Снаружи слышится топот, голоса слуг.
Мы с Лонгвеем переглядываемся и, не сговариваясь, бросаемся в глубину склада. Я ослеплён страхом, но понимаю: если он расскажет о происшествии – император поймёт мои намерения, и меня убьют, как отца.
Поэтому я, отыскав пустую тумбу для свитков, не только сам в неё залезаю, но и Лонгвея втаскиваю за собой.
Тесно прижатые друг к другу, мы застываем, прислушиваемся. На склад входят слуги и стражники. Вопросом, кто устроил беспорядок, они задаются и принимаются обыскивать склад. Время тянется мучительно медленно. Они ходят, проверяют, не повреждено ли что ещё, но тумбочка маленькая и, наверное, поэтому внутрь они не заглядывают.
Мы с Лонгвеем неподвижны в тесноте. Становится жарко. По моим вискам струится пот, мысли мечутся, а Лонгвей подрагивает рядом со мной и почти не дышит.
После ухода слуг, решивших, что устроивший этот беспорядок сбежал, мы с Лонгвеем ещё некоторое время не двигаемся. Наконец, я приоткрываю дверцу и, убедившись в пустоте склада, вываливаюсь на свежий воздух. Лонгвей вылезает следом. Глаза у него по-прежнему красные, но он больше не плачет, лишь шмыгает носом.
Его одежда в беспорядке, видны ключицы и золотые узоры на них – печать небесного мандата. Книгой его не убить. Но нужно сохранить случившееся в тайне.
Только как?
– Почему ты плакал? – спрашиваю я.
Глаза Лонгвея сразу же увлажняются:
– Ты… ты не расскажешь об этом?
Сердце ёкает: он хочет сохранить это в секрете, это шанс для меня.
– Конечно мы можем сохранить это в секрете, – улыбаюсь и протягиваю ему руку. – Я Марс Берг.
Несколько мгновений он смотрит на мои пальцы, прежде чем осторожно их пожать:
– Лонгвей… Ты точно не расскажешь? Просто, понимаешь, нельзя, чтобы кто-то видел, как я плачу.

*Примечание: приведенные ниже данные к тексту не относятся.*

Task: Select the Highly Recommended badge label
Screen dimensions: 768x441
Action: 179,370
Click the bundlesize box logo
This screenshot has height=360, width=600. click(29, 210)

Он смущённо опускает взгляд.
– Мужчины не должны плакать, да, – киваю я.
К его и без того розовому от слёз лицу приливает кровь. Как бы он не разозлился, не поднял шум из обиды, поэтому я торопливо добавляю:
– При посторонних. Но при друзьях можно. Особенно если что-то серьёзное.
– У меня маму убили, – Лонгвей снова шмыгает носом. – А об этом сообщить нельзя, потому что это покажет, что мятежники оказались достаточно сильны, чтобы преодолеть защиту небесного мандата за пределами дворца. Это так несправедливо! Ни достойных похорон, ни траура…
Несколько слезинок срываются с его ресниц:
– Официально она числится живой, и теперь её место занимает телохранительница. А я должен обращаться с ней, как с мамой, улыбаться, чтобы никто не догадался. А я не могу. – Его плечи начинают дрожать. – Она не мама.
Лонгвей снова подтягивает колени к груди, обхватывает их руками и плачет. Я ненавижу его, его отец убил моего, но… у меня тоже льются слёзы. Я не могу понять его, потому что маму свою не помню, но тоску по отцу понимаю, и моё сердце снова разрывается.
Так мы и сидим, каждый плача о своём. А потом, когда настаёт время расходиться, Лонгвей предлагает мне магией воды помочь привести раскрасневшееся от слёз лицо и глаза в порядок. Я непонимающе смотрю на него, и Лонгвей отвечает удивлённо: «Ну, мы же плакали друг перед другом, значит, мы друзья, а друзьям надо помогать».
Воспоминание проскочило в памяти за пару ударов сердца. Хвост сидел рядом со мной и снова смотрел безразлично, без малейших признаков улыбки.
Он мне не верил.
И я ждал угроз, а может, и попытки ударить, но Хвост заговорил спокойно:
– Наша жизнь не всегда такая, как нам хочется, как мы считаем правильным. Но что правильно, что на самом деле было лучше для нас, покажет только время. В моменте трудно верно оценить происходящее, потому что мешают эмоции, привычки, собственные планы на жизнь. Ты можешь тяготиться тем, что тебя забрали в Золотой город, а твоими землями стали управлять чиновники, но ты всё равно не смог бы управлять герцогством сам, не смог бы нормально учиться, занимаясь взрослыми делами, и попал бы под чьё-нибудь влияние. Впрочем, до этого дело бы не дошло, потому что в твоём Бергхольде тебя бы просто убили.